In the Andes, the Fear of Oppressors Manifests as the Gruesome Pishtaco
In Inca mythology, there is a deity, Viracocha, whose name can be translated as “sea of fat.” He is the creator of the Earth and all its creatures, the maker of the sky and the sea and all the other gods. Among the Quechua people, he must be honored. “In the Andean world, indeed, blood and fat are among the essential offerings to the sacred powers: the sacrifice of slaughtered animals and the offerings of their blood constitute the opening sequence of all religious ceremonies,” writes French historian Nathan Wachtel in Gods and Vampires: Return to Chipaya. “Animal fat (generally llama fat) is one of the basic ingredients in the composition of ritual tables (mesas).”
To the Quechua, fat is sacred, and has also served medicinal purposes for centuries. It wasn’t just in the Andes that fat had such uses.

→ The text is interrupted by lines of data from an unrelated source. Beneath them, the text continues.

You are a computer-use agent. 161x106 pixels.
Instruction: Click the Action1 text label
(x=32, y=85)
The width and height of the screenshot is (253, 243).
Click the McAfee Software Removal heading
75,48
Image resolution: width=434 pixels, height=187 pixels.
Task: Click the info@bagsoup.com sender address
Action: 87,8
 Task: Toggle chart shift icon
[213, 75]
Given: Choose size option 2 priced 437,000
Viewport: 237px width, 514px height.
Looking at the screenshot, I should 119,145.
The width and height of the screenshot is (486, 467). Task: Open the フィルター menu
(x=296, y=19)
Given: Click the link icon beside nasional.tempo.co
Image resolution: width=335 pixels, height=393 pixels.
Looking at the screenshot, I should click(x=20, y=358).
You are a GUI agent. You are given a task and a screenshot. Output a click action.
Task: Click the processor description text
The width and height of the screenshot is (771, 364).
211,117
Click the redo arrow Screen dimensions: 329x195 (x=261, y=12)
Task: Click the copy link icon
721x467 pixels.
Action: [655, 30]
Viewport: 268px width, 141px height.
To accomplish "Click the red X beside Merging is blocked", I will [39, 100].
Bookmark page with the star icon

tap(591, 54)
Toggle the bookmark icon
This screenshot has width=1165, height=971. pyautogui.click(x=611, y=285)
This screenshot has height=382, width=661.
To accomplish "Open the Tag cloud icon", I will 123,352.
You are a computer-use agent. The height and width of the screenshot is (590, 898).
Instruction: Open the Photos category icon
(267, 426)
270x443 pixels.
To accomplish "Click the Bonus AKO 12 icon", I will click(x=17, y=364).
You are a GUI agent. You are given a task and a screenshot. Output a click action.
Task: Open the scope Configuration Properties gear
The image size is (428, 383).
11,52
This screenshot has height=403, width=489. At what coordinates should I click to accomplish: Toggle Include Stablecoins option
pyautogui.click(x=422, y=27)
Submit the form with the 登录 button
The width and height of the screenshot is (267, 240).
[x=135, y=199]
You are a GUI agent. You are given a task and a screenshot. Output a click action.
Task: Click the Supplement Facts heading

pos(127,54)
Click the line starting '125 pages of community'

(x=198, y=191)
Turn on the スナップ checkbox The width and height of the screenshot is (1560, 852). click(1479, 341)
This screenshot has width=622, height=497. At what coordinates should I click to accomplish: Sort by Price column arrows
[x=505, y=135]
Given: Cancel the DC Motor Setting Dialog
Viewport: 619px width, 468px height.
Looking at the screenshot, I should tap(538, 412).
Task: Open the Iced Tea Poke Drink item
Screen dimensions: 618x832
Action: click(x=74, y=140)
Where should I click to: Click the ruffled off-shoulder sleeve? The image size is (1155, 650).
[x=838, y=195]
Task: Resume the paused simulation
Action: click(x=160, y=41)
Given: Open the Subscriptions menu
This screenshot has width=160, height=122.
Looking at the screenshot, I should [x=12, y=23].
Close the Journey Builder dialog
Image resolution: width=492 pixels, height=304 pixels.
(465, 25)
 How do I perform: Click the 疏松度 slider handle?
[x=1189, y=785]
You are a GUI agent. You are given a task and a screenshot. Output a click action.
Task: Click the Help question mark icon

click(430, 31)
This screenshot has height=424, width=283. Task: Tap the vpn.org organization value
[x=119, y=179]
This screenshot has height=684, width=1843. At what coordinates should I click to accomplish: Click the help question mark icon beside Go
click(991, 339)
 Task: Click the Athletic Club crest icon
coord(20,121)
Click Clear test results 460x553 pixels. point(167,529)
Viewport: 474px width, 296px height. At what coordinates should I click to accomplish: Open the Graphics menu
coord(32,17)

Far to the north, before they reached Inca lands, conquistadors used the fat of fallen Maya to dress their own wounds, as reported by one of those conquerors, Bernal Díaz del Castillo, in The Discovery and Conquest of Mexico 1517–1521. It is easy to imagine the disgust and fear the surviving Maya must have felt upon seeing such a thing after a military defeat. It is believed similar battles during the later conquest of the Inca Empire inspired the legend of the pishtaco, a fat-sucking monster known across various countries in South America. No stories of the pishtaco exist from before the Spanish Conquest.
The name “pishtaco” comes from the Quechuan word pishtay, which means to “behead,” “cut the throat,” or “cut into slices.” While most Quechuan speakers are from Peru, over the years they have migrated into Bolivia, Ecuador, and other nearby mountainous regions, bringing the legend of pishtaco with them. Pishtacos are often compared to vampires, but instead of sucking blood, they suck the fat from anyone careless enough to travel alone at night.
“In the Andes, it’s thought that the vitality of the person is in the fat in their body,” says John McDowell of Indiana University’s Department of Folklore and Ethnomusicology. “People who are very bony and skinny, it’s thought that they’re wasting away and they don’t have a strong life force. So the kharisiri, or the pishtaco—those are the comparable names for the same kind of figure—they come after this vital life force and deplete it.”